**WORK ORDER**:
All of the data is to be set down again without alteration.

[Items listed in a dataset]
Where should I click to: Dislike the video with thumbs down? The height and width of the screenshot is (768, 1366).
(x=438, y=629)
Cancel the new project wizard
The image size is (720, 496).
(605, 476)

**SOLUTION FOR THIS EXERCISE**:
Where should I click to: Dislike the video with thumbs down? The height and width of the screenshot is (768, 1366).
(x=438, y=629)
Cancel the new project wizard
The image size is (720, 496).
(605, 476)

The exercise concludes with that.